Latitudes of Longing is the book you shouldn’t miss reading this year. It is Shubhangi Swarup’s tale of intense longing set across landscapes as varied as the Andamans and Siachen. There’s an otherworldly feel to the novel that made me loathe to step out of it. I didn’t want to leave that world, so intricately connected to Nature and the earth. Shubhangi’s words have the rhythm and flow of a seasoned storyteller and this certainly doesn’t feel like her debut novel. Her style of writing is light as a whisper and as soulful as an evening prayer.
There are four different stories, each one exploring the life of a different person and set in a different part of the country. Rather than see it as four separate stories, it makes sense to see it as a continuous thread, one that meanders like a stream through four lives. All four are linked tenuously to each other, but that connection is woven subtly into the narrative. The novel has four sections – Islands, Faultline, Valley and Snowdesert. Each one tells a different story, yet it contains traces of the earlier narrative. The latitudes of longing extend over these four geographical areas traversing the lives of four disparate individuals.
It starts with Girija Prasad’s and Chanda Devi’s story, the one with the most longing in it. “The newly married Girija Prasad and Chanda Devi have resigned to their fate – strangers in a bedroom damp with desire and flooded with incipient dreams.”
Set in post-independent India, they have the rarest of marriages in those times- an equal one. They are as different from each other as can be; Girija Prasad is fascinated by the secrets of the earth while Chanda Devi exists on another plane, where she communes with ghosts and understands the language of trees and plants. Yet it is these very same factors which creates a bond between them. Both of them believe in the unseen- she has entry into the realm of ghosts and spirits and he is fascinated by all that the earth hides within it. He searches for the life forms existing deep within the earth and the life force of the earth itself which it hides deep within.
The narrative reflects the personalities of both the protagonists; it has the lightness of air and the earthiness of the soil, like Durga Prasad and Chanda Devi themselves. Girija Prasad loves the beauty inherent in the natural world, the water, earth and animals. Chanda Devi is an expert on unravelling the beauty of the unseen; trees talk to her and she understands the needs of ghosts and spirits. Theirs is a love story at a very elemental level, and displays one of the most unadulterated instances of love I’ve ever come across.
From Andamans the narrative slides smoothly across the Irrawady delta , crossing borders into Burma. This is Mary’s and Plato’s story, the complex relationship between a mother and a son who is tortured by the knowledge that she abandoned him at birth. This is also the story of a student revolutionary who fights the Burmese Junta. Alternatively disturbing and heartbreaking, Plato’s story is nevertheless one of hope.

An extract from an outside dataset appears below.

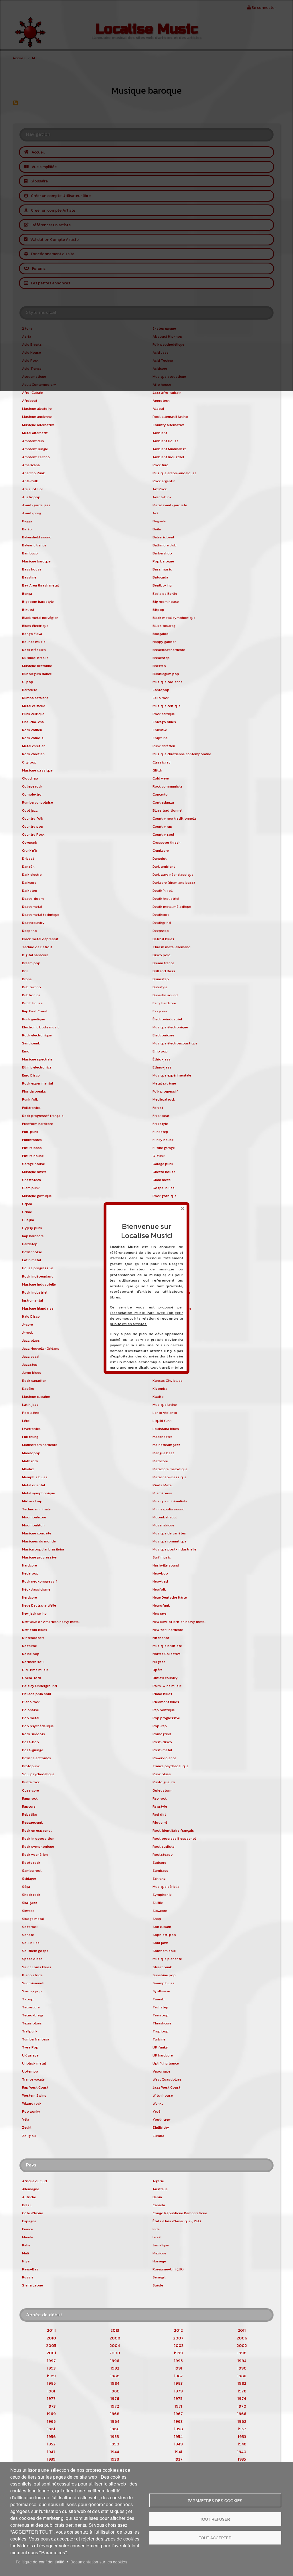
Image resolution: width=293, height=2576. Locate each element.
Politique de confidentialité (40, 2562)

Now the story jumps to neighboring Nepal, where Thapa the small-time smuggler operates. He gets a taste of normal life, but will he be able to live that life, or will he go back to his comfort zone. This is satisfactorily answered by the author through the most exquisite writing.
The final section is set in a village in the Karakoram mountains, where eighty-seven-year-old Apo stumbles across love. The starkness of their lives forms an apt backdrop for the love between Apo and Ghazala.
Shubhangi is a gifted author. She weaves magic with words and the reader is left breathless in a fantastical landscape with colour and life pulsing all around. I inhaled the rich loamy scent of the earth and the breeze that wafted in was laden with the smell of seaweed and sea. She brings alive not only the ecosystem inhabited by the characters, but also the emotions which courses through them. I could feel the complex feelings churning within Plato – sticky and visceral. There’s a deep intense connection between the world in which the protagonists live and their own internal cosmos.
The women in Shubhangi’s novel lead seemingly ordinary lives, as mother, caregiver, neighbour and grandmother, but they are strong individuals who have the strength of the earth within them. Each of them live within the system yet doesn’t let it snuff out their uniqueness. There are hardly any other characters other than the main protagonists in each story. Yet the narrative has so much happening that nowhere does it feel bare or stark.
Just like the latitudes of longing which run through their lives, there’s also a thread of gentleness and fragility which binds the characters. Plato the Burmese student revolutionary is far removed from the mild mannered Chanda Devi, yet they have a similiar core which makes them unable to mutely witness atrocities on what they hold dear.
Whatever you might have planned for this year, make reading this novel a part of it. You wouldn’t want to miss this remarkable tale of longing and loss.